An Extensible Optical Character Recognition Framework

# An Overview of Components

The Conjecture framework provides a collection of kernel classes (including the \ref kernel "Element" hierarchy discussed elsewhere). Classes like Page, Line, and Glyph are of use to any OCR implementation. Furthermore, the Page class provides fundamental methods like 'segment' (responsible for identifying Glyphs within the Image associated with the Page), 'identify' (responsible for identifying unicode characters for each Glyph), and 'format' (responsible properly formatting the identified characters into words, lines, paragraphs, columns, pages, etc.)

In order to explain both the overall Conjecture architecture, and the rationale behind the architecture, we will first look at some initial solutions to the problem of customization. The Conjecture framework is supposed to make it easy for individuals to contribute anything from tiny within-method improvements to single-method reimplementations to entirely new algorithms to entirely new fully-functional OCRs.

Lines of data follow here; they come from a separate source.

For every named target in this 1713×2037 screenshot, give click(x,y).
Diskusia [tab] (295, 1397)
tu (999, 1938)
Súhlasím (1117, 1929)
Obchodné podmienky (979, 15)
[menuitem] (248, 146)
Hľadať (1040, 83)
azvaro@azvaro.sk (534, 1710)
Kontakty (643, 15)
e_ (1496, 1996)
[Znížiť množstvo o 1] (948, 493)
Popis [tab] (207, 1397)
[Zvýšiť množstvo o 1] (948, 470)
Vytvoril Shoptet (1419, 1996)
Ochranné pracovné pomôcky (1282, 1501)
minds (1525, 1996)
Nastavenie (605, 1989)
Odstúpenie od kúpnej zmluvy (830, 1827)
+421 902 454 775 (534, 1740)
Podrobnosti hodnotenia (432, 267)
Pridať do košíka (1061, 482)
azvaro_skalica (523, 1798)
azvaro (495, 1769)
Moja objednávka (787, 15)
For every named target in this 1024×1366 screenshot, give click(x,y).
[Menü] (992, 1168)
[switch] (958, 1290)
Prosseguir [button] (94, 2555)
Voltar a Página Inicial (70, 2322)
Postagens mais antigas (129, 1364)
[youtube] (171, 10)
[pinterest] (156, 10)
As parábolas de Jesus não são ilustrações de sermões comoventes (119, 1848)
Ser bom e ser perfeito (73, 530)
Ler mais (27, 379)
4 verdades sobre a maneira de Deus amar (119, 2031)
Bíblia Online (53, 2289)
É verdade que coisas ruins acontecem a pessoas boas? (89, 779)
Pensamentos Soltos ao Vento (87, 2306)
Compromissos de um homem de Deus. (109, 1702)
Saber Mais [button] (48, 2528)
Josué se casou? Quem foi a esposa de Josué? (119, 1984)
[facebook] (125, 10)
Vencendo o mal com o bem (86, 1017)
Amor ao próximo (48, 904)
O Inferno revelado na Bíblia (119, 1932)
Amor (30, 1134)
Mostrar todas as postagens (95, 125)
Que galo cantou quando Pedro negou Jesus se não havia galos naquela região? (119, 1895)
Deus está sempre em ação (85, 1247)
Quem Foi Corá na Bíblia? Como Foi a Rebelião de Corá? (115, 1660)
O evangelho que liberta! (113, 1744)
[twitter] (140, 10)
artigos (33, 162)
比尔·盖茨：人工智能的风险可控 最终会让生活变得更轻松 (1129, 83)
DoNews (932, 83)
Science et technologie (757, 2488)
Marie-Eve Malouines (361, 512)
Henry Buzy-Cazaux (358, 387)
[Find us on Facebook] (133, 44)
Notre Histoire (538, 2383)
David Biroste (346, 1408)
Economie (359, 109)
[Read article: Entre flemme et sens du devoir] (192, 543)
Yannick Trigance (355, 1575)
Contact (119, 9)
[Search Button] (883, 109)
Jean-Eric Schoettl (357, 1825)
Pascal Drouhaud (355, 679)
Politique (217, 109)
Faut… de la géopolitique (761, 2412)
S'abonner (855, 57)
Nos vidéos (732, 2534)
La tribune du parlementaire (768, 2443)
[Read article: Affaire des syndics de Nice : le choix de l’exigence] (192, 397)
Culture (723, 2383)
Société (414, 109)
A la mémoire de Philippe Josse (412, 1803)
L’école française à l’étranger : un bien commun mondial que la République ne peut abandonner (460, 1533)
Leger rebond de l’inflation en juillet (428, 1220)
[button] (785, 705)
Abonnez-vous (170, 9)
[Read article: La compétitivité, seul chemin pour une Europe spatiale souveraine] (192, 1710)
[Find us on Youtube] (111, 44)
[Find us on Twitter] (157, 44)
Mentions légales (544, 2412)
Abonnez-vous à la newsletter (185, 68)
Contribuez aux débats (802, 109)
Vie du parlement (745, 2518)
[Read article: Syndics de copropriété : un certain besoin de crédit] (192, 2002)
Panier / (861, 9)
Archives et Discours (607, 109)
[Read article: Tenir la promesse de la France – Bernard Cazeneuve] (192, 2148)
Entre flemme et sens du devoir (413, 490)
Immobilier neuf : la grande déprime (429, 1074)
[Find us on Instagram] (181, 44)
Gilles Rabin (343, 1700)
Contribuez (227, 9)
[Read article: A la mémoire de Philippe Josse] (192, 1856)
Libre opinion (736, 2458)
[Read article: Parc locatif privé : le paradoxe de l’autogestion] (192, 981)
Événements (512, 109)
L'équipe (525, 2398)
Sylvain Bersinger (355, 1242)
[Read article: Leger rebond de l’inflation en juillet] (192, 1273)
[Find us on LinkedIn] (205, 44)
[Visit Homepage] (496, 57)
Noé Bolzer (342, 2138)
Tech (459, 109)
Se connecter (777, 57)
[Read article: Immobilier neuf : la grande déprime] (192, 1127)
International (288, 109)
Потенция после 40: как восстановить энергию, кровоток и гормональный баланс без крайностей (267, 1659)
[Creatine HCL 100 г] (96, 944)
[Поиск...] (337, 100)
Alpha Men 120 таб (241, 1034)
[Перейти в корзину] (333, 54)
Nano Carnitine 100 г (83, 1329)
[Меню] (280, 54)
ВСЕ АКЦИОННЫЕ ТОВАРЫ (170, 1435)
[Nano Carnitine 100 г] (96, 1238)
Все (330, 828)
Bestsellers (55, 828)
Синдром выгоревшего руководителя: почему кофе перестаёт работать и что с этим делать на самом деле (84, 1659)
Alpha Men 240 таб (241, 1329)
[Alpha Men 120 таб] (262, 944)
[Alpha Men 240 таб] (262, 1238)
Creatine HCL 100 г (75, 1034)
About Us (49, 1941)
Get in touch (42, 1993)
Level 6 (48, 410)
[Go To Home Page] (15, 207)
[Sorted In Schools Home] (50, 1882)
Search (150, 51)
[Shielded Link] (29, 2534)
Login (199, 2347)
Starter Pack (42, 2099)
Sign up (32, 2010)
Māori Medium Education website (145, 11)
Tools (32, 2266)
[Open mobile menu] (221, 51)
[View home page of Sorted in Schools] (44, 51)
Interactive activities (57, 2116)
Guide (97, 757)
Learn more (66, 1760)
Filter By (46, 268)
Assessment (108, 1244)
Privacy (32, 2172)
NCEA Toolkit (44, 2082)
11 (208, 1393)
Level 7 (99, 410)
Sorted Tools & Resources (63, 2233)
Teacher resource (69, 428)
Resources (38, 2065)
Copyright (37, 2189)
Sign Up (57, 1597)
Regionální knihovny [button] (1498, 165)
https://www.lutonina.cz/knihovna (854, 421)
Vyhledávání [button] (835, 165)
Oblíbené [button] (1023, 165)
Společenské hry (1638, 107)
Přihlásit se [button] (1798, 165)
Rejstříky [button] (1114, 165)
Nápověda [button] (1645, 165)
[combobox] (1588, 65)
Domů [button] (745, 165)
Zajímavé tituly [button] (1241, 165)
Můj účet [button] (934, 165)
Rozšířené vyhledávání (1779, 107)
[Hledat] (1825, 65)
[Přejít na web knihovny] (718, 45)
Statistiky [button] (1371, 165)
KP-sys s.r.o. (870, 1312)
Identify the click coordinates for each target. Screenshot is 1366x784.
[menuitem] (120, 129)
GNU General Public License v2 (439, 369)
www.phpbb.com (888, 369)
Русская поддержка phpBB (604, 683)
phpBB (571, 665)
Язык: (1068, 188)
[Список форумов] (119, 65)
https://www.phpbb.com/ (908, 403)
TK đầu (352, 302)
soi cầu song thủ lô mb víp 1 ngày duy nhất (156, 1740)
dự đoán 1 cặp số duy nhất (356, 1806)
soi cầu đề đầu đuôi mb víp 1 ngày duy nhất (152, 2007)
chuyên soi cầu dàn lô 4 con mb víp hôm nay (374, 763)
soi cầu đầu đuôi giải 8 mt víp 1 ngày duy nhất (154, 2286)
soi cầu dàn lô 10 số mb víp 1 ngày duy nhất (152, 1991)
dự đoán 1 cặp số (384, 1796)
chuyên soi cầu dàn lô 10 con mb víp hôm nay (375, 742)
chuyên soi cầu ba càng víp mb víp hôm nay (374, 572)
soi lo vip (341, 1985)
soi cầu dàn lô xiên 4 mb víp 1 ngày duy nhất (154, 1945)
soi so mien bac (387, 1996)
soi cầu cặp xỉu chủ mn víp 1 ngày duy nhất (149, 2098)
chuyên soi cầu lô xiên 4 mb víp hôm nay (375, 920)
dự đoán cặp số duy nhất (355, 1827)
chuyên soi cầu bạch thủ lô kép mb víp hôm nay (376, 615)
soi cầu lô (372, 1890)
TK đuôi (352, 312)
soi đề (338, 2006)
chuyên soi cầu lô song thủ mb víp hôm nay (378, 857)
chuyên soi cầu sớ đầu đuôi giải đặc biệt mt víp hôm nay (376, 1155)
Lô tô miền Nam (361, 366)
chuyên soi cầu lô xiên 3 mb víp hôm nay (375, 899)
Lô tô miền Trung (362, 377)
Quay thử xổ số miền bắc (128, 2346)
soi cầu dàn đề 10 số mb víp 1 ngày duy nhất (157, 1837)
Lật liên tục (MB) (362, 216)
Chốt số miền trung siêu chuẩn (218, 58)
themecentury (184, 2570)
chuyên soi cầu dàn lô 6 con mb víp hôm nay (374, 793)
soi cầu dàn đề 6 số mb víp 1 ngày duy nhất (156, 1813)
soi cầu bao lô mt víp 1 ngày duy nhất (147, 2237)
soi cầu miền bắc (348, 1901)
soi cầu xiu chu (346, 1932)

Suppose we limit ourselves to just the Element hierarchy for now, and consider how an individual can extend the framework. Since the Page class defines issue-solving methods like 'segment()', 'identify()', and 'format()', one natural means of customization is to introduce a subclass of Page and redefine the methods one wants to experiment with. For example, an individual could create a MyPage class, and could redefine 'segment() in order to write a better glyph segmenting algorithm, or redefine 'identify()' in order to write a better glyph identification algorithm. This strategy is both straight-forward and intuitive. However, it also suffers from a serious drawback. Specifically, there are many possible implementations of the 'segment' algorithm, many possible implementations of the 'identify' algorithm, and in general many different implementations of all the various issues related to OCR. Suppose there are K variants for 'segment()', L variants of 'identify' and M variants of 'format()'. Using the strategy of subclassing Page and redefining relevant methods to provide extension, we would need to create K * L * M 'Page' subclasses in order to represent all combinations of the various implementations. Depending on the values of K, L and M, this number can quickly become prohibitive, and that assumes there will only be 3 issue-solving methods defined on Page (which isn't true at all - there will probably be 20 or more such methods, each with many possible implementations).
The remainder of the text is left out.